Background: Non-communicable diseases (NCDs) are the leading cause of death globally, and many humanitarian crises occur in countries with high NCD burdens. Peer support is a promising approach to improve NCD care in these settings. However, evidence on peer support for people living with NCDs in humanitarian settings is limited. We evaluated the implementation of peer support groups (PSGs) for people with diabetes and/or hypertension as part of an integrated NCD care model in four primary care centers in Lebanon.

Methods: Our objectives were to: (1) evaluate the reach of the PSGs; (2) evaluate the association of PSGs with patient-reported outcomes; and (3) evaluate the association of PSGs with clinical outcomes (blood pressure, HbA1c, and BMI). We used a before-after study design and included a control group for clinical outcomes. The PSG intervention began in December 2022 and was carried out in two waves. The first wave was implemented from December 2022 to July 2023, and the second wave from July 2023 to January 2024. For the control group on clinical outcomes, we used data collected from January 2023 to January 2024. We used routinely collected programmatic and administrative data. The patient reported outcomes (PROMs) were collected at baseline and at six months by trained volunteers for all PSG participants. We performed a before-after analysis of PROMs for all patients who completed the PSG sessions. T-tests were used to analyze the differences in PROMs from baseline. Change in PROMs, together with 95% confidence intervals (CIs), and p-values for the changes were reported. To assess the association between the implementation of the PSG strategy and changes in clinical outcomes, including systolic blood pressure (SBP), glycated hemoglobin A1c (HbA1c), and body mass index (BMI), analysis of covariance (ANCOVA) models were used, adjusting for age, sex, and the baseline values of the outcome being analyzed (baseline SBP and baseline HbA1c, respectively).

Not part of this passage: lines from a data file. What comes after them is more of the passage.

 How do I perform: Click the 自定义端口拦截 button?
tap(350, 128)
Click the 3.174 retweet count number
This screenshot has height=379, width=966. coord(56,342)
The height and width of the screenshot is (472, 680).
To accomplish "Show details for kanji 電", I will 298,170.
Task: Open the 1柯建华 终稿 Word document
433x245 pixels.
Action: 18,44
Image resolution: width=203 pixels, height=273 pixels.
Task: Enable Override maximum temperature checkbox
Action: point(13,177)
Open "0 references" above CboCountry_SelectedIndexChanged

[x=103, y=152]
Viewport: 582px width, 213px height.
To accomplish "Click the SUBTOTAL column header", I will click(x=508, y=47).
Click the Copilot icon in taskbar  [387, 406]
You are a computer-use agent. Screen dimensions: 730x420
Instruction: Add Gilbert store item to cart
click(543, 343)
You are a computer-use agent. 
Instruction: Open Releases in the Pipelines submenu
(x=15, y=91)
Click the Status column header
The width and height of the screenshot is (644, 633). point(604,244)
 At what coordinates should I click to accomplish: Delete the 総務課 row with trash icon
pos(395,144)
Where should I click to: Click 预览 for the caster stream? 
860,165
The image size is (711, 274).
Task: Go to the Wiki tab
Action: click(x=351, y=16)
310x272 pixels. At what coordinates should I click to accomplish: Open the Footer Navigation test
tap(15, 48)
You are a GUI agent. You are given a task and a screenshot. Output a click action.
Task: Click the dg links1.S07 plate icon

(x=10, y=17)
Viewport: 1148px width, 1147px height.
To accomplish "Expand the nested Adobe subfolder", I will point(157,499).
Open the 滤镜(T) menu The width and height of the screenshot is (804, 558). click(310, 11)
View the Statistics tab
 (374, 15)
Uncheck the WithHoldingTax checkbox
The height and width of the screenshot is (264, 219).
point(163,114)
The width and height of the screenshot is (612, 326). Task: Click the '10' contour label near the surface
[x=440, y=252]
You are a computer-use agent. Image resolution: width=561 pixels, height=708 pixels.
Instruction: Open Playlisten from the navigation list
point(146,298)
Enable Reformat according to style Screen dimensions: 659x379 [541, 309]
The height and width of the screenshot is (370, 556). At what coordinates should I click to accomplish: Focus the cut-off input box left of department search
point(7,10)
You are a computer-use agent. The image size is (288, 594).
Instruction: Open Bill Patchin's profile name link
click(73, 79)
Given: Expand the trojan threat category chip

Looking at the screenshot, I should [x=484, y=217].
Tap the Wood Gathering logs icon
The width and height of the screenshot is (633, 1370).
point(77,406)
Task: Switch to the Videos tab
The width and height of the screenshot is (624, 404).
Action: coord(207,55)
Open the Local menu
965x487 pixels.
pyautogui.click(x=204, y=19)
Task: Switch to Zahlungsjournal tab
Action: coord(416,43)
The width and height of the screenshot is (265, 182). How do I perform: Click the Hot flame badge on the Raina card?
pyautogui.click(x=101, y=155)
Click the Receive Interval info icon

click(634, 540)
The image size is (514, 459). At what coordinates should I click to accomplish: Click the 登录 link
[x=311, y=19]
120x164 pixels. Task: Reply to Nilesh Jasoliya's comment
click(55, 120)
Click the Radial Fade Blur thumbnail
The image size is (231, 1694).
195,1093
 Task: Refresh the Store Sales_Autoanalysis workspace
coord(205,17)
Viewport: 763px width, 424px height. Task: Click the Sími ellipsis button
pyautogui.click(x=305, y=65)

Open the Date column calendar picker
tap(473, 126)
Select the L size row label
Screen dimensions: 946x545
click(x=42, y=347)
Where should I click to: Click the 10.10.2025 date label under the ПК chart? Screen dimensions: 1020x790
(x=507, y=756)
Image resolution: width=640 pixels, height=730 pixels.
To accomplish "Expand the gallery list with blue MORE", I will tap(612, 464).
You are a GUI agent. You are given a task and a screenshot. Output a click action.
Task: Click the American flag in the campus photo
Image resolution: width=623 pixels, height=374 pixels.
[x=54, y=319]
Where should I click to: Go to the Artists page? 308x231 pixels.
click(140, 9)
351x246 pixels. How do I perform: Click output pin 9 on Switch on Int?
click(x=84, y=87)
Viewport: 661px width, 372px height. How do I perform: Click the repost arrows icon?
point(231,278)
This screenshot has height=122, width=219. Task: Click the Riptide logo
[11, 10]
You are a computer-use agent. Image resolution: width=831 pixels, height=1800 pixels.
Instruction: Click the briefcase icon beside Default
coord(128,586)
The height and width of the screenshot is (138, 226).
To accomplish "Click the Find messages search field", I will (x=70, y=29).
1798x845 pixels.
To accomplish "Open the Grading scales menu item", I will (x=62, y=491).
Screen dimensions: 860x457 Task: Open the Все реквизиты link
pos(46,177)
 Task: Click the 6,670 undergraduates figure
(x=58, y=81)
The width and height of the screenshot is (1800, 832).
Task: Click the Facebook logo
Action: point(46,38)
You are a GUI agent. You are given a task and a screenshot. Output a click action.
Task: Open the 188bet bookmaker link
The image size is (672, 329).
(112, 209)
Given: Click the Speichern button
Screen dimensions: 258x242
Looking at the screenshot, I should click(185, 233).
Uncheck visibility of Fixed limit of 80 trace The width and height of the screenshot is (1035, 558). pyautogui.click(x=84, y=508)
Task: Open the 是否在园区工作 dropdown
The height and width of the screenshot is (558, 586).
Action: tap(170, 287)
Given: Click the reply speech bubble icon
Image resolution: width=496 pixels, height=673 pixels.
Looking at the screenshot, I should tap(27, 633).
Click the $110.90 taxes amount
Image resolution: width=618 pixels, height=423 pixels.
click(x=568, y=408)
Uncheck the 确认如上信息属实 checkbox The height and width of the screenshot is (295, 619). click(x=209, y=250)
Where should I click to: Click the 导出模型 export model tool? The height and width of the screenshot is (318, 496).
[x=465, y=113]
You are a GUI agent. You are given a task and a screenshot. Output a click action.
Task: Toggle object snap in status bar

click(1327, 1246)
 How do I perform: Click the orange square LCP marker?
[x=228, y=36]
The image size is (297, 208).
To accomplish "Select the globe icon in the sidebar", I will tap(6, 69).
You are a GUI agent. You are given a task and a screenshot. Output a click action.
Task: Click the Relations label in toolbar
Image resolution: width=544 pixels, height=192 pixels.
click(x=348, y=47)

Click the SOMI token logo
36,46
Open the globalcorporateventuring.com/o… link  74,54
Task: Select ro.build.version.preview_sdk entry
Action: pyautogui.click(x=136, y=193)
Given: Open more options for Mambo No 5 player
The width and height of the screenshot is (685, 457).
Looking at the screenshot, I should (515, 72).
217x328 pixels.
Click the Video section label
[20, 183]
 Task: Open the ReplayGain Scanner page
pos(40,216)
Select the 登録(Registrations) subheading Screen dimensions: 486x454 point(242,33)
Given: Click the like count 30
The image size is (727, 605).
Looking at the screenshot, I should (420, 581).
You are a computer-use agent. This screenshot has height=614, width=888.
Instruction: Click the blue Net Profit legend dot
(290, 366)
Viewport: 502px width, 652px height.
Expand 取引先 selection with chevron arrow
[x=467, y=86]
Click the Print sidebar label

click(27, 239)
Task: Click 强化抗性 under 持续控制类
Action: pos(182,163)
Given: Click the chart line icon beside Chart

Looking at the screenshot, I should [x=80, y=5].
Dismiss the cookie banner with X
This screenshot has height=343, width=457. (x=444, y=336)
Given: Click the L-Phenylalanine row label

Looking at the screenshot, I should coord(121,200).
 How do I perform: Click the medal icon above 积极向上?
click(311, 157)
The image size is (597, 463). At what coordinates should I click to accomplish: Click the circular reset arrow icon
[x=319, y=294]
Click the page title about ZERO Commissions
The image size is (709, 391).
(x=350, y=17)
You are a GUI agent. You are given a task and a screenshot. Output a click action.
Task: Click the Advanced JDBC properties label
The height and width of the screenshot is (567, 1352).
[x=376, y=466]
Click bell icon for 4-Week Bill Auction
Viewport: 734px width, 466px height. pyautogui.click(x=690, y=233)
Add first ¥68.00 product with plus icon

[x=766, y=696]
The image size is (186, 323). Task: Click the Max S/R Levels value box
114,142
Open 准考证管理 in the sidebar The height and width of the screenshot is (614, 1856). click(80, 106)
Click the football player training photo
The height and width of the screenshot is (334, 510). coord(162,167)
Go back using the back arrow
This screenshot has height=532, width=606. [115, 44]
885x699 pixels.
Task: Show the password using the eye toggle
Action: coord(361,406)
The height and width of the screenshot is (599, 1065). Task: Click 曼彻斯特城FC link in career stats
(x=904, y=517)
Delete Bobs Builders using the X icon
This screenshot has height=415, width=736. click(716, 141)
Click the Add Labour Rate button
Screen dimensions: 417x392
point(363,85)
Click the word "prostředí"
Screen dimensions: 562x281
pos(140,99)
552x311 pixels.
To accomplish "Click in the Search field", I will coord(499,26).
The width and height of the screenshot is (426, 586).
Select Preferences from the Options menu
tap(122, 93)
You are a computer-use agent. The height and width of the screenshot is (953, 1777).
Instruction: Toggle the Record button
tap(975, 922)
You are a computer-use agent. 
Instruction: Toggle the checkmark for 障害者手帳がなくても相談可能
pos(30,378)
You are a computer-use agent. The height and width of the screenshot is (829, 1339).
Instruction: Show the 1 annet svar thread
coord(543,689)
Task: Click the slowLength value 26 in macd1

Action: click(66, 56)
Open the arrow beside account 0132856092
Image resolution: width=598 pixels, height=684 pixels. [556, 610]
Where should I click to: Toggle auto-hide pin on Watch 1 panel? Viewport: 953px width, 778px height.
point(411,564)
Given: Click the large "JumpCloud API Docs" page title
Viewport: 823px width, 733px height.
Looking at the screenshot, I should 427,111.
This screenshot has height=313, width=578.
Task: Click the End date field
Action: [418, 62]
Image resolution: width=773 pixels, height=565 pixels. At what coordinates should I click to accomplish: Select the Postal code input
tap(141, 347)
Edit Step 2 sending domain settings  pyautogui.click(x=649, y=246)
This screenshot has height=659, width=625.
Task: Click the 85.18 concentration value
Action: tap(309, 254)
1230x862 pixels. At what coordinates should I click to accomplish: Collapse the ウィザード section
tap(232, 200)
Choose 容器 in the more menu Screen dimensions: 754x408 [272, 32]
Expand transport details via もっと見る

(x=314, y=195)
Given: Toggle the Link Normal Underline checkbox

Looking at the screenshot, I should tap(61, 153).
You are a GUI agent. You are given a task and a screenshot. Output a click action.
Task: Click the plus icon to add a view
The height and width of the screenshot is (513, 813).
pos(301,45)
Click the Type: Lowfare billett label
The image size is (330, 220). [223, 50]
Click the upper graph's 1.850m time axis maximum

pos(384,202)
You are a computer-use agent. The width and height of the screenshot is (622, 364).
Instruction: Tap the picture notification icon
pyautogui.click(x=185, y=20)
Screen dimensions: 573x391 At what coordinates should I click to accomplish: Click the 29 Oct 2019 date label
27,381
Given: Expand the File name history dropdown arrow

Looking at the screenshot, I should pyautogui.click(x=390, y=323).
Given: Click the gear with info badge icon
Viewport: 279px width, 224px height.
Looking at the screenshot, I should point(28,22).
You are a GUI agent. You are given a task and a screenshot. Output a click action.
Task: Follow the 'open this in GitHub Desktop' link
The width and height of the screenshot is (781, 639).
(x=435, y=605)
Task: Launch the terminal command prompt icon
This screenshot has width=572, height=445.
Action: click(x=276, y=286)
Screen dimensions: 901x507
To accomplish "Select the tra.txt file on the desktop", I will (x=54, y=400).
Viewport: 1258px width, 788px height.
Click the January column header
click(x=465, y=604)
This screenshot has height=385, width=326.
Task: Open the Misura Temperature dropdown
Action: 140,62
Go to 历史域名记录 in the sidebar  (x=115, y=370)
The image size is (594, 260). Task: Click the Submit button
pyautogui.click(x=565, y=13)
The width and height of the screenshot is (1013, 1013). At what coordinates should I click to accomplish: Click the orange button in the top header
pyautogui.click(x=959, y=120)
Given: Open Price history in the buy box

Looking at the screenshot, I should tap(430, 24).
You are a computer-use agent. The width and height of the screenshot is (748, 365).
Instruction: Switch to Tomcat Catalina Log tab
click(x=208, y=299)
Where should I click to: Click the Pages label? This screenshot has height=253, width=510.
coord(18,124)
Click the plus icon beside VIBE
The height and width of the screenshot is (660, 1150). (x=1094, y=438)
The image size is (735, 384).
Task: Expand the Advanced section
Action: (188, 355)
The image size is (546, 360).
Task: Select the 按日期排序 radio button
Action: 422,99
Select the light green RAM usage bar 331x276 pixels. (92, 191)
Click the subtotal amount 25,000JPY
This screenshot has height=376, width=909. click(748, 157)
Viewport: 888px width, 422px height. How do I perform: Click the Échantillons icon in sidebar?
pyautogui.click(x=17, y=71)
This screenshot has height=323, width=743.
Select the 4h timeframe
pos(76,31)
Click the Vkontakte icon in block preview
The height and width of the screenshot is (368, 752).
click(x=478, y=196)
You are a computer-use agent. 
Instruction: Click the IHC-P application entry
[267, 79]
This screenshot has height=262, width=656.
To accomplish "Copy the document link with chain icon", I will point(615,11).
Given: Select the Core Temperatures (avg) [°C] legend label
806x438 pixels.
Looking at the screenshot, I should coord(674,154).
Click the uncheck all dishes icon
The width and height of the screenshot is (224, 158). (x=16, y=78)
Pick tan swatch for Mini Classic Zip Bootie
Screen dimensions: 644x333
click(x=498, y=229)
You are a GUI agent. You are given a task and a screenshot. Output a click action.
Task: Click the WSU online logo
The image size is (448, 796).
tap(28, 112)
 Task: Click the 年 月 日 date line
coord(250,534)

Results: A total of 445 patients were approached for enrolment in wave 1, 259 (58%) consented, of whom 81 were enrolled. In wave 2, 169 patients were approached, 92 (54%) consented of whom 91 were enrolled. We found some statistical evidence that PSG improved certain PROMs, including potentially clinical meaningful improvements in overall quality of life (wave 1), physical quality of life (wave 1), social quality of life (wave 2), environmental quality of life (wave 1), adherence (wave 2), patient centeredness (wave 1), and exercise (wave 1). However, we did not find strong statistical evidence of an improvement in clinical outcomes (SBP, HbA1c, or BMI) in participants of the PSGs compared to the control group. We found differences in the association of PSGs and outcomes between the two waves.

Conclusion: Our study showed mixed results. In terms of reach, over 50% of those approached consented to participate. Regarding the impact on PROMs, we observed improvements in most outcomes; however we found some statistical evidence only for some. We did not find strong statistical evidence of improvement in clinical outcomes compared to the control group. Differences between the two waves may be due to differences in the populations, the way the intervention was delivered, or the individuals implementing it. Additionally, as multiple outcomes were measured, some observed differences may be due to chance. We demonstrated that it is feasible to implement PSGs in humanitarian settings and found some statistical evidence of improvement in quality of life. Further studies should assess the implementation and impact of PSGs in ways that are well accepted by local stakeholders (including humanitarian actors and people living with NCDs) and are potentially amenable to scale-up.